- **EXTRAIT DU DOCUMENT**
Madame la présidente, madame la ministre, mes chers collègues, le débat inscrit à l’ordre du jour par le groupe du RDSE aujourd’hui nous amène à nous interroger sur la question de la justice administrative, de ses moyens et de son efficacité. Vaste programme qui mériterait sans doute plus qu’un débat ! Je vis cependant tenter d’apporter quelques réflexions dans le temps qui m’est imparti.
La maîtrise des délais de jugement, alliée au maintien de la qualité des décisions rendues, demeure la préoccupation majeure de la juridiction administrative, bien que l’objectif de ramener à un an les délais de jugement devant le Conseil d’État, les cours administratives d’appel et les tribunaux administratifs, fixé par la loi d’orientation et de programmation pour la justice du 9 septembre 2002, ait été pour la première fois atteint en 2011seulement. Cependant, ces résultats demeurent fragiles.
La poursuite de la montée en puissance des contentieux de masse – droit au logement opposable, DALO, revenu de solidarité active, RSA, ou droit des étrangers – qui ont respectivement crû de 44 %, de 77 % et de 25 % entre 2010 et 2013 – ils continuent d’ailleurs à augmenter – ont contribué à alimenter l’engagement du contentieux dans les juridictions administratives.
Face à cette progression du contentieux administratif, force est de constater que la juridiction manque de moyens pour statuer dans des délais plus rapides. Alors que les gains de productivité dus notamment à l’informatisation des procédures ont atteint leur limite, d’autres solutions doivent être discutées.

- **DONNÉES FOURNIES**
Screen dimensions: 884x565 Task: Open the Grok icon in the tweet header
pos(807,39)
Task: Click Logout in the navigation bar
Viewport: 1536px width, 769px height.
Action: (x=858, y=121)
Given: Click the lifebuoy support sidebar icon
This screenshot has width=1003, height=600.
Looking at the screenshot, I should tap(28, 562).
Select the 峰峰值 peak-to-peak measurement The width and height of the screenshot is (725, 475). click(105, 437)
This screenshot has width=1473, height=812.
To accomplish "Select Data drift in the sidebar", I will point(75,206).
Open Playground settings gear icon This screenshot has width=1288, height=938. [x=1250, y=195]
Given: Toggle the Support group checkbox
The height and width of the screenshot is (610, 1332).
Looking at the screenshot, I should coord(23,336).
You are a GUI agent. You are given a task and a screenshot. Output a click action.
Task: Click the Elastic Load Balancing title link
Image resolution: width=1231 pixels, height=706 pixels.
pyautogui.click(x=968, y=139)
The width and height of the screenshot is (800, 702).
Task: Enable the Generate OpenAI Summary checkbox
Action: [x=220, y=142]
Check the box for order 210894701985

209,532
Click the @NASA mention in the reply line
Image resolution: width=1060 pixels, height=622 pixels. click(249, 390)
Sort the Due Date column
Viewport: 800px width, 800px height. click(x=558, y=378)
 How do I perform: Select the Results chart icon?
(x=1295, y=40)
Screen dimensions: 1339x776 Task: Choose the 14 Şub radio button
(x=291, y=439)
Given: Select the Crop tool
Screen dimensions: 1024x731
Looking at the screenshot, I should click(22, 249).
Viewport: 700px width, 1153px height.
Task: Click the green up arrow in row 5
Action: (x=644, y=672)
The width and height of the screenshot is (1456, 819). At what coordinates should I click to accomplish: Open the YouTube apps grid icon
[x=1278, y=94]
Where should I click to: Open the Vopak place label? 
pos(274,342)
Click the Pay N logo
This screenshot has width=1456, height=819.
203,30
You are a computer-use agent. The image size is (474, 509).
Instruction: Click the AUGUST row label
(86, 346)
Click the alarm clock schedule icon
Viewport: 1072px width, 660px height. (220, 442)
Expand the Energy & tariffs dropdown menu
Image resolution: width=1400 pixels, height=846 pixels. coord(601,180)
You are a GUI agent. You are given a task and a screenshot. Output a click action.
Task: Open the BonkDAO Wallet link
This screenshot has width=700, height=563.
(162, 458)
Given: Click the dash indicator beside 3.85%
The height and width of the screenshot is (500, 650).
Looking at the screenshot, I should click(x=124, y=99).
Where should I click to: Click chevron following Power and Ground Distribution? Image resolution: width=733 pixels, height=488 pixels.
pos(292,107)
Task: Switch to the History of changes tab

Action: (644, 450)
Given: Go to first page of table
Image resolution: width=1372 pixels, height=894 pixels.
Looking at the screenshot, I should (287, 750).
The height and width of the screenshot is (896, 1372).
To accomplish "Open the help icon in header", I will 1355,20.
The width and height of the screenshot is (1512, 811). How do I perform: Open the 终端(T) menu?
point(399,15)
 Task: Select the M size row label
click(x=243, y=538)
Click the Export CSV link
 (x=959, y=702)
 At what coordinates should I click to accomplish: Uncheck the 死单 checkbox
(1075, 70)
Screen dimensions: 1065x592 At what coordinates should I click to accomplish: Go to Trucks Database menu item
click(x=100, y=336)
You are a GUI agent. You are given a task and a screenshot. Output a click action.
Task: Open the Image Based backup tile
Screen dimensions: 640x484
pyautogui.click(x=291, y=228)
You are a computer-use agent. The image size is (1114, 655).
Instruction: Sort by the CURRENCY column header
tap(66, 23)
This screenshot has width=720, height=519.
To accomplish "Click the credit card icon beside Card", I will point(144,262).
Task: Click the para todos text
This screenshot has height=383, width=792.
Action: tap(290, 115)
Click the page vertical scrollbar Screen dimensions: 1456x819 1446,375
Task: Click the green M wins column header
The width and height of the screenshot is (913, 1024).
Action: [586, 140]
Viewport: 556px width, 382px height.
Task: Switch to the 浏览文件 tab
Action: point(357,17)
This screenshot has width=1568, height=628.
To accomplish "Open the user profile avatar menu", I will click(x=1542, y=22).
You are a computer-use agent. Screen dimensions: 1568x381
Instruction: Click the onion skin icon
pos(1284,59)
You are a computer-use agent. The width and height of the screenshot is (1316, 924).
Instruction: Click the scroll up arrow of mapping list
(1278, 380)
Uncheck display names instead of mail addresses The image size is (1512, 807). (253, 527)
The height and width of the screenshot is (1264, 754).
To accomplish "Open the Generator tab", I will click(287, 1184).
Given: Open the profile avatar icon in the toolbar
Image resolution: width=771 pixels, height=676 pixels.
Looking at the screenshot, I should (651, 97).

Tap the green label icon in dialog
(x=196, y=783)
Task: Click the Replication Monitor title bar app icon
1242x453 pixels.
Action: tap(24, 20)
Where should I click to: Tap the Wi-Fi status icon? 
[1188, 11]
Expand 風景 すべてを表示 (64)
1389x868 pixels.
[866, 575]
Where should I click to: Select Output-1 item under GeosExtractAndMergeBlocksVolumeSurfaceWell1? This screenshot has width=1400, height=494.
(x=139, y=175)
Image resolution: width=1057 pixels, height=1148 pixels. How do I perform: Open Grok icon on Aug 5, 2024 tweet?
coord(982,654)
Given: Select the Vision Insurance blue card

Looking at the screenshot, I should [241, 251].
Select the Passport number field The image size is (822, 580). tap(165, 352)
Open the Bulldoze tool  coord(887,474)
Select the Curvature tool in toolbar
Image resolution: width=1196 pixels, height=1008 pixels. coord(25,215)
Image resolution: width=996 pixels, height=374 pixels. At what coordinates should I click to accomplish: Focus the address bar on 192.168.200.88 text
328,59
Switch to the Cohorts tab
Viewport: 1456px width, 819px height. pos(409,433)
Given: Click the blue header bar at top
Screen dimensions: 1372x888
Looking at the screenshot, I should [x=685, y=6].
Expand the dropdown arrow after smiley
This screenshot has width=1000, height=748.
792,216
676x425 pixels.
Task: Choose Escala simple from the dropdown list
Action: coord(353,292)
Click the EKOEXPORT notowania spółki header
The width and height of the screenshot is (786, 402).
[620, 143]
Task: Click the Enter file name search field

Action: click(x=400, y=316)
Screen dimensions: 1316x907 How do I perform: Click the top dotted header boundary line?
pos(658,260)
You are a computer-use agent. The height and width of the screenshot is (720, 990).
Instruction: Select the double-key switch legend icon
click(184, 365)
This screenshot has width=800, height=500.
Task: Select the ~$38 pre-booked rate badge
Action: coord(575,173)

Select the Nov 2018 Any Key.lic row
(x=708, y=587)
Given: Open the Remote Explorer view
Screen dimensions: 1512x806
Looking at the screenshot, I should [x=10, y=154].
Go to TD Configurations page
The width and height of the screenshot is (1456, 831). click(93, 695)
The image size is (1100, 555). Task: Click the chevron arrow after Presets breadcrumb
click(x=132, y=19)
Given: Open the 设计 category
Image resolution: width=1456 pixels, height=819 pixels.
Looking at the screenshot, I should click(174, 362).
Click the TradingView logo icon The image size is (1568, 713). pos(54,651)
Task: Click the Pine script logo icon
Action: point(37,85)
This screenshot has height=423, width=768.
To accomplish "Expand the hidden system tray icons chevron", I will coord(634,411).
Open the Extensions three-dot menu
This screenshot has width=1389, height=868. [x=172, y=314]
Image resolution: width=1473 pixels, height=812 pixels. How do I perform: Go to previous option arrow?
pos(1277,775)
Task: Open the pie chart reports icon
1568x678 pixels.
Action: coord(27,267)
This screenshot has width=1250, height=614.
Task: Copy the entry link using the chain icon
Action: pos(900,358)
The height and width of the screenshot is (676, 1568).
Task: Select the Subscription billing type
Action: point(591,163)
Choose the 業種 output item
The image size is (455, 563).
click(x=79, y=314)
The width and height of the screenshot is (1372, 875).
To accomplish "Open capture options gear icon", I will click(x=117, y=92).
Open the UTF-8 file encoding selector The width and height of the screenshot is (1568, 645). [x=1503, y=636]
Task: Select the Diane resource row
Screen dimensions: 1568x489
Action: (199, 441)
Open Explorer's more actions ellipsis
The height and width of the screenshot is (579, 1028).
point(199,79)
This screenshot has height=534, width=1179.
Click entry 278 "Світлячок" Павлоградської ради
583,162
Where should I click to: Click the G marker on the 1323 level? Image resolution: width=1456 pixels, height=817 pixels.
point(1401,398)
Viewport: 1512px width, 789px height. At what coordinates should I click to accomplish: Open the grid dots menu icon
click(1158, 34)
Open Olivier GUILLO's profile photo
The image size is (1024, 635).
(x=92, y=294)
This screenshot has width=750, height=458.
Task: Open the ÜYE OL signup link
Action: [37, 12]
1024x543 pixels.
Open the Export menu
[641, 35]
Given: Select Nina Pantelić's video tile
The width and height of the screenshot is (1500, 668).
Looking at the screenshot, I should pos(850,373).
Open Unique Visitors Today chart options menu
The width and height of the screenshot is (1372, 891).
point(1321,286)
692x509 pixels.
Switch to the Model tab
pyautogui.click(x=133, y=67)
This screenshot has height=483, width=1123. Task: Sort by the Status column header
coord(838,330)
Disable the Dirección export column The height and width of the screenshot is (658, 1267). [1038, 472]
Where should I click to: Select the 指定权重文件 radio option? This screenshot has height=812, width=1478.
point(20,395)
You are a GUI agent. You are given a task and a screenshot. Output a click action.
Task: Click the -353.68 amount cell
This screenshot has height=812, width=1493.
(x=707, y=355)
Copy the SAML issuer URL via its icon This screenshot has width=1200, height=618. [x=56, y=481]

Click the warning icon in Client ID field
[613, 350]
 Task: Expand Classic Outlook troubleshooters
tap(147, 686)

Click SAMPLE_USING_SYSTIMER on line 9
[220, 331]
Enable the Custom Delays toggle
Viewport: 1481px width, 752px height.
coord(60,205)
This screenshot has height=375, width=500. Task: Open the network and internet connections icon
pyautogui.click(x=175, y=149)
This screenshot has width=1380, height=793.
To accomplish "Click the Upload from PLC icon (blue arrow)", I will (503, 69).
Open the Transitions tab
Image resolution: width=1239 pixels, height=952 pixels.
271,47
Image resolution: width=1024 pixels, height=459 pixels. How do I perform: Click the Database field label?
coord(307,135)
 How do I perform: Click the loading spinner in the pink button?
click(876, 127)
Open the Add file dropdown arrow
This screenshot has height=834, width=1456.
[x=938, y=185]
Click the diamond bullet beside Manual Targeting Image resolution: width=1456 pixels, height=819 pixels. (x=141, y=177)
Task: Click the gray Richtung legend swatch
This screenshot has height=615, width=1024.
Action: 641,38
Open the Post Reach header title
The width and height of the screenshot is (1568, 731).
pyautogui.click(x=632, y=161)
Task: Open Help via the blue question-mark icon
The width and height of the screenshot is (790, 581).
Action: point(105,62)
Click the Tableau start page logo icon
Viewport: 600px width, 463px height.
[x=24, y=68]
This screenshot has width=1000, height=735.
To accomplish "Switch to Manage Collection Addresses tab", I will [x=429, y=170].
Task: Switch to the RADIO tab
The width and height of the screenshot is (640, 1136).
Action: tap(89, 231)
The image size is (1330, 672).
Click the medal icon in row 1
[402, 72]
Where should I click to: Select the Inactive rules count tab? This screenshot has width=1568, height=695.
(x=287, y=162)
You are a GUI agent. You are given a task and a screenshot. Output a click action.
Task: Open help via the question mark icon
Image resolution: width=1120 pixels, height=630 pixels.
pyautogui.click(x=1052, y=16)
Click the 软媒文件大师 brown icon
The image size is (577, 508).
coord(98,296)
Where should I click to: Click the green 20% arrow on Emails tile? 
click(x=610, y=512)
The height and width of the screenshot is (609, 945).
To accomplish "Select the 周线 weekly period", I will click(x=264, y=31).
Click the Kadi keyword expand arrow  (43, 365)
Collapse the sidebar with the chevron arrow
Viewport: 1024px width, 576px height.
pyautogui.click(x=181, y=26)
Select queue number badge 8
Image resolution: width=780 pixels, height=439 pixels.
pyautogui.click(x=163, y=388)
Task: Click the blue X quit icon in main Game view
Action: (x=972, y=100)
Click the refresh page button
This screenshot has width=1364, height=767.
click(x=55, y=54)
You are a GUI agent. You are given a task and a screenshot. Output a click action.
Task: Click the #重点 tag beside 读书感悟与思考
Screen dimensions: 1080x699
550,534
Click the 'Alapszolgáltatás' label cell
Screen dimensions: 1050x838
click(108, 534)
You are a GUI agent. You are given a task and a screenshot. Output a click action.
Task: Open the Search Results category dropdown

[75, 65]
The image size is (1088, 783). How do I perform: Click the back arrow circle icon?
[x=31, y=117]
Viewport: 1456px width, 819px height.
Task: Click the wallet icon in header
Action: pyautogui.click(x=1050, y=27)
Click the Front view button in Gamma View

- **CONSIGNE 1**
Dites si chacune des affirmations suivantes s'accorde avec l'extrait sur la justice administrative : (a) l'objectif d'un délai de jugement d'un an a été fixé par une loi du 9 septembre 2002 ; (b) le contentieux du RSA a crû de 25 % entre 2010 et 2013 ; (c) les gains de productivité liés à l'informatisation peuvent encore progresser. Répondez par oui ou par non et citez à l'identique les mots décisifs de l'extrait.
- **CONSIGNE 2**
D'après l'extrait sur la justice administrative, quel groupe a inscrit ce débat à l'ordre du jour ?
- **CONSIGNE 3**
Reprenez l'extrait sur la justice administrative à la suite de sa dernière phrase.
Les données ont une autre origine que l'extrait.

- **RÉPONSE 1**
(a) Oui : « fixé par la loi d’orientation et de programmation pour la justice du 9 septembre 2002 ».
(b) Non : « droit au logement opposable, DALO, revenu de solidarité active, RSA, ou droit des étrangers – qui ont respectivement crû de 44 %, de 77 % et de 25 % ».
(c) Non : « les gains de productivité dus notamment à l’informatisation des procédures ont atteint leur limite ».

- **RÉPONSE 2**
Le groupe du RDSE.

- **RÉPONSE 3**
Lors de son audition au Sénat par la commission des lois en octobre 2012, Jean-Marc Sauvé, vice-président du Conseil d’État, avait bien exposé la situation : « Nous avons épuisé les mesures de simplification envisageables. Se pose à présent la question de la réduction des contentieux. »
Le préalable incontournable ici réside bien évidemment dans l’accroissement des moyens humains et budgétaires alloués à la juridiction. Un rapport du Sénat notait déjà en 1991 que « l’administration ne dispose pas toujours des moyens de sa politique contentieuse ».
La juridiction administrative représente un petit corps du ministère de la justice : les 1 133 magistrats pourraient être augmentés de quelques dizaines de recrues. À cet égard, nous resterons attentifs à la création annoncée de trente-cinq emplois en 2015, ce qui reste malgré tout très faible.
Cependant, aujourd’hui, alors que les marges de manœuvre budgétaires sont limitées, se pose la question des outils procéduraux ou organisationnels qui peuvent être mis en place pour éviter la dégradation de la situation de la juridiction administrative.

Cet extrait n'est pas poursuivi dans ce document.